**Supplied entries:**

• • • • •

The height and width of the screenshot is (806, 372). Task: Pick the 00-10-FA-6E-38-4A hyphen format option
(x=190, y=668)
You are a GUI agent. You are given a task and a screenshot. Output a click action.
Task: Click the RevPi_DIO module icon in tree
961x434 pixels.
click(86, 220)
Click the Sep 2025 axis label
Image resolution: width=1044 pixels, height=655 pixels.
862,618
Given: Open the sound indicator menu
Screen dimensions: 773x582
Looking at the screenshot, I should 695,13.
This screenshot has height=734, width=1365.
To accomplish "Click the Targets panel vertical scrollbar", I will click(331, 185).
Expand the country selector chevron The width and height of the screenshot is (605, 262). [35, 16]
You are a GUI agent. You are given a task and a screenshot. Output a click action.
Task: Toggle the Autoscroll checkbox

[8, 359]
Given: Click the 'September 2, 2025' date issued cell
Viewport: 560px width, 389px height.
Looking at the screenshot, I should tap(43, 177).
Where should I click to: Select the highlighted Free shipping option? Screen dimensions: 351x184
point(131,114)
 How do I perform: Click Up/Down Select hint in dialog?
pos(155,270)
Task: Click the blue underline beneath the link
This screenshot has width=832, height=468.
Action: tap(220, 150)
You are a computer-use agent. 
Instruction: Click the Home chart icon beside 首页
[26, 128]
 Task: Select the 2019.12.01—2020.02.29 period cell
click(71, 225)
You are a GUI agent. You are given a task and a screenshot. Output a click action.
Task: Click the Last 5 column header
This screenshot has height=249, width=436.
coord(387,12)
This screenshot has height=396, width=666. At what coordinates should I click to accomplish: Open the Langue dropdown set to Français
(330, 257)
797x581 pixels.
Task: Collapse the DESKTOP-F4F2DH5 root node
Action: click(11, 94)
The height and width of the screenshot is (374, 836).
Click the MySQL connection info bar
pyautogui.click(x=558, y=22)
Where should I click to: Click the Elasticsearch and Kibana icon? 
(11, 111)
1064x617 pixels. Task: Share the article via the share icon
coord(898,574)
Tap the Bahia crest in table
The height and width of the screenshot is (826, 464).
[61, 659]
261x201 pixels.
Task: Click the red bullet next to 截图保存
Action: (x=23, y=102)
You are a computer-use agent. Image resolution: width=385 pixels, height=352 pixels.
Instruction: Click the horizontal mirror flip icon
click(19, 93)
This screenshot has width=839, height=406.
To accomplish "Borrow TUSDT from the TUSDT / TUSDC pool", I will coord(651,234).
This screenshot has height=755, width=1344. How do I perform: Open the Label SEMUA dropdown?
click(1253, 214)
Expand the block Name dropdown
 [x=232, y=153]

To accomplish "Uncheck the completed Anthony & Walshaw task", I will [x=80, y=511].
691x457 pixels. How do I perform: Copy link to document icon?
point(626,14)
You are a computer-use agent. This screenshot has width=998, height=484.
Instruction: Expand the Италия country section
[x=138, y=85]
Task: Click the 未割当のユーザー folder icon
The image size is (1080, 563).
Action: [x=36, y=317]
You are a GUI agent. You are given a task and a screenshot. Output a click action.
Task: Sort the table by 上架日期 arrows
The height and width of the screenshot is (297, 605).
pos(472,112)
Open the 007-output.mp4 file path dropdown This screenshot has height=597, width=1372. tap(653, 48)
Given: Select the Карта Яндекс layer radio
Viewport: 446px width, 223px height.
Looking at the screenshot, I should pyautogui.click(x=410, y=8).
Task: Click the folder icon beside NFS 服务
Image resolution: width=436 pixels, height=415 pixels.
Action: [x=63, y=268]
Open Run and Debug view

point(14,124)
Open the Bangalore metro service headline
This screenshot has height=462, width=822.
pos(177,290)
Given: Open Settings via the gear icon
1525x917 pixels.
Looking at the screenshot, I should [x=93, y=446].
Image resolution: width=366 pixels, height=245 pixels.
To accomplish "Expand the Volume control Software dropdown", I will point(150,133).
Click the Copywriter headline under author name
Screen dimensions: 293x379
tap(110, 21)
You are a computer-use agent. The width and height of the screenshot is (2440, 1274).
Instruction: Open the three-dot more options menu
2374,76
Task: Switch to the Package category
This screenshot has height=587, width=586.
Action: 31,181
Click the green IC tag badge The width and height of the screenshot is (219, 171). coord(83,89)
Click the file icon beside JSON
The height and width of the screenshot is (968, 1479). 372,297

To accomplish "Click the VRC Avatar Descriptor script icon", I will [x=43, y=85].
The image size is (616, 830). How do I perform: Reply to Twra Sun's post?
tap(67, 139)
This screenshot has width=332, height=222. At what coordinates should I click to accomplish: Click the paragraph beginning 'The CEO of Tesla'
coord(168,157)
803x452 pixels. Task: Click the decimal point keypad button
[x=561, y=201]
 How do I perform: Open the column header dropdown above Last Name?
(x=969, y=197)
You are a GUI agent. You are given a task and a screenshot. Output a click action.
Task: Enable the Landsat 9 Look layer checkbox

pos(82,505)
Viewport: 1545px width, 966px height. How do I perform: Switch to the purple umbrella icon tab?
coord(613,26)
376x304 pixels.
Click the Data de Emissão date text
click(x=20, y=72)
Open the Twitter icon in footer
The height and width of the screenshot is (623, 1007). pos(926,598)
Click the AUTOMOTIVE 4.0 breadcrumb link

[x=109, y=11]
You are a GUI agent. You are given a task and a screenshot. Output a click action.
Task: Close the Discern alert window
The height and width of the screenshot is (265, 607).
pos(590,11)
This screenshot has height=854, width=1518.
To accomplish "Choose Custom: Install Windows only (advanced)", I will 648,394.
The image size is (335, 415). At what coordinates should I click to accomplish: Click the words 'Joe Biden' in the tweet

• • • • •

**Set exercise:**
Reproduce every item above verbatim, line for line, with no changes.

**Response to the task:**
The height and width of the screenshot is (806, 372). Task: Pick the 00-10-FA-6E-38-4A hyphen format option
(x=190, y=668)
You are a GUI agent. You are given a task and a screenshot. Output a click action.
Task: Click the RevPi_DIO module icon in tree
961x434 pixels.
click(86, 220)
Click the Sep 2025 axis label
Image resolution: width=1044 pixels, height=655 pixels.
862,618
Given: Open the sound indicator menu
Screen dimensions: 773x582
Looking at the screenshot, I should 695,13.
This screenshot has height=734, width=1365.
To accomplish "Click the Targets panel vertical scrollbar", I will click(331, 185).
Expand the country selector chevron The width and height of the screenshot is (605, 262). [35, 16]
You are a GUI agent. You are given a task and a screenshot. Output a click action.
Task: Toggle the Autoscroll checkbox

[8, 359]
Given: Click the 'September 2, 2025' date issued cell
Viewport: 560px width, 389px height.
Looking at the screenshot, I should tap(43, 177).
Where should I click to: Select the highlighted Free shipping option? Screen dimensions: 351x184
point(131,114)
 How do I perform: Click Up/Down Select hint in dialog?
pos(155,270)
Task: Click the blue underline beneath the link
This screenshot has width=832, height=468.
Action: tap(220, 150)
You are a computer-use agent. 
Instruction: Click the Home chart icon beside 首页
[26, 128]
 Task: Select the 2019.12.01—2020.02.29 period cell
click(71, 225)
You are a GUI agent. You are given a task and a screenshot. Output a click action.
Task: Click the Last 5 column header
This screenshot has height=249, width=436.
coord(387,12)
This screenshot has height=396, width=666. At what coordinates should I click to accomplish: Open the Langue dropdown set to Français
(330, 257)
797x581 pixels.
Task: Collapse the DESKTOP-F4F2DH5 root node
Action: click(11, 94)
The height and width of the screenshot is (374, 836).
Click the MySQL connection info bar
pyautogui.click(x=558, y=22)
Where should I click to: Click the Elasticsearch and Kibana icon? 
(11, 111)
1064x617 pixels. Task: Share the article via the share icon
coord(898,574)
Tap the Bahia crest in table
The height and width of the screenshot is (826, 464).
[61, 659]
261x201 pixels.
Task: Click the red bullet next to 截图保存
Action: (x=23, y=102)
You are a computer-use agent. Image resolution: width=385 pixels, height=352 pixels.
Instruction: Click the horizontal mirror flip icon
click(19, 93)
This screenshot has width=839, height=406.
To accomplish "Borrow TUSDT from the TUSDT / TUSDC pool", I will coord(651,234).
This screenshot has height=755, width=1344. How do I perform: Open the Label SEMUA dropdown?
click(1253, 214)
Expand the block Name dropdown
 [x=232, y=153]

To accomplish "Uncheck the completed Anthony & Walshaw task", I will [x=80, y=511].
691x457 pixels. How do I perform: Copy link to document icon?
point(626,14)
You are a computer-use agent. This screenshot has width=998, height=484.
Instruction: Expand the Италия country section
[x=138, y=85]
Task: Click the 未割当のユーザー folder icon
The image size is (1080, 563).
Action: [x=36, y=317]
You are a GUI agent. You are given a task and a screenshot. Output a click action.
Task: Sort the table by 上架日期 arrows
The height and width of the screenshot is (297, 605).
pos(472,112)
Open the 007-output.mp4 file path dropdown This screenshot has height=597, width=1372. tap(653, 48)
Given: Select the Карта Яндекс layer radio
Viewport: 446px width, 223px height.
Looking at the screenshot, I should pyautogui.click(x=410, y=8).
Task: Click the folder icon beside NFS 服务
Image resolution: width=436 pixels, height=415 pixels.
Action: [x=63, y=268]
Open Run and Debug view

point(14,124)
Open the Bangalore metro service headline
This screenshot has height=462, width=822.
pos(177,290)
Given: Open Settings via the gear icon
1525x917 pixels.
Looking at the screenshot, I should [x=93, y=446].
Image resolution: width=366 pixels, height=245 pixels.
To accomplish "Expand the Volume control Software dropdown", I will point(150,133).
Click the Copywriter headline under author name
Screen dimensions: 293x379
tap(110, 21)
You are a computer-use agent. The width and height of the screenshot is (2440, 1274).
Instruction: Open the three-dot more options menu
2374,76
Task: Switch to the Package category
This screenshot has height=587, width=586.
Action: 31,181
Click the green IC tag badge The width and height of the screenshot is (219, 171). coord(83,89)
Click the file icon beside JSON
The height and width of the screenshot is (968, 1479). 372,297

To accomplish "Click the VRC Avatar Descriptor script icon", I will [x=43, y=85].
The image size is (616, 830). How do I perform: Reply to Twra Sun's post?
tap(67, 139)
This screenshot has width=332, height=222. At what coordinates should I click to accomplish: Click the paragraph beginning 'The CEO of Tesla'
coord(168,157)
803x452 pixels. Task: Click the decimal point keypad button
[x=561, y=201]
 How do I perform: Open the column header dropdown above Last Name?
(x=969, y=197)
You are a GUI agent. You are given a task and a screenshot. Output a click action.
Task: Enable the Landsat 9 Look layer checkbox

pos(82,505)
Viewport: 1545px width, 966px height. How do I perform: Switch to the purple umbrella icon tab?
coord(613,26)
376x304 pixels.
Click the Data de Emissão date text
click(x=20, y=72)
Open the Twitter icon in footer
The height and width of the screenshot is (623, 1007). pos(926,598)
Click the AUTOMOTIVE 4.0 breadcrumb link

[x=109, y=11]
You are a GUI agent. You are given a task and a screenshot. Output a click action.
Task: Close the Discern alert window
The height and width of the screenshot is (265, 607).
pos(590,11)
This screenshot has height=854, width=1518.
To accomplish "Choose Custom: Install Windows only (advanced)", I will 648,394.
The image size is (335, 415). At what coordinates should I click to accomplish: Click the words 'Joe Biden' in the tweet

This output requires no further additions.